Mike Plante, da Nozomi Netwoks, abriu sua apresentação no palco da CLASS 2024 trazendo um pouco do institucional da companhia e contou dos desafios que os fundadores enfrentavam há 10 anos, quando foi lançada. “Era um mercado louco, os clientes precisavam de ajuda para entender o que existia nos próprios sistemas operacionais deles”. De acordo com o executivo, naquela época a missão da Nozomi já era implementar segurança cibernética em sistemas de TO. “Trilhamos um longo caminho desde então”.

Ele destacou alguns cyber incidentes históricos em sistemas operacionais no mundo para mostrar que o potencial dos ataques ao longo do tempo também cresceu bastante.

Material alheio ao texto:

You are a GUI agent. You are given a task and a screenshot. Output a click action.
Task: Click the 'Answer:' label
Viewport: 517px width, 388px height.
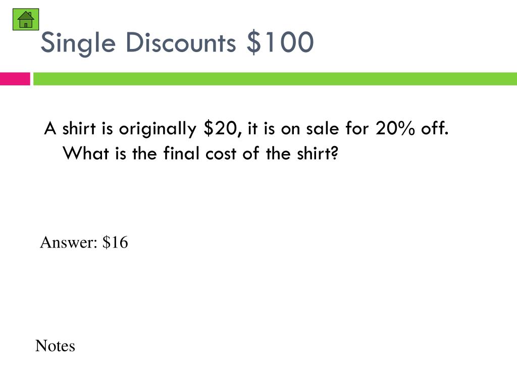69,242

- Conficker, surgido em 2008, e ainda hoje é detectado centenas de milhares de vezes a cada ano, com impactos na indústria, no governos e em sistemas operacionais de saúde. “É um problema conhecido, assim como seus impactos também são”, ressaltou o executivo. Como mitigar? Pelo gerenciamento de vulnerabilidades.
- Black Energy, surgido em 2015, teve como foco a rede elétrica da Ucrânia e deixou mais de 220 mil pessoas sem energia por até seis horas. Como mitigar? Manter atualizada a inteligência contra ameaças.
- Notpetya, de 2017, foi o ‘telebot’ responsável pelo maior prejuízo decorrente de um ataque cibernético em TO até hoje, com cerca de US$ 10 bilhões em perdas financeiras, derrubou o sistema operacional da gigante global de logística Maersk. Atuou pela execução de código de acesso remoto e sequestro de senhas armazenadas na memória RAM. Como mitigar? Monitoramento contínuo de ativos e endpoints.
- Incontroller, um pacote de malware personalizado para acesso completo a sistemas ICS e SCADA, ainda causa impactos no mundo ao combinar ferramentas de ataque.
O ponto de vista positivo e experiente de Plante chamou a atenção da plateia para o fato de que a segurança cibernética tem se beneficiado de um amadurecimento das soluções ofertadas, lembrando que os laboratórios de pesquisa da Nozomi trabalham, entre outras coisas, para detectar novas ameaças. Ainda como um ganho para o setor, há a tendência regulatória. “Isso tem acontecido no mundo inteiro”, disse.
O executivo não deixou de citar alguns grandes desafios do mercado, entre eles a necessidade de maior engajamento dos boards de diretores das companhias com o tema, a falta de profissionais com habilidades e experiência ligadas à segurança cibernética e a necessidade de direcionar a mentalidade das empresas para o pré-incidente, ou seja, para que não pensem em se prevenir de ataques somente após uma ocorrência. “Promover a cybersecurity de TO, IoT e ICS é, hoje, uma cyber missão!”, finalizou.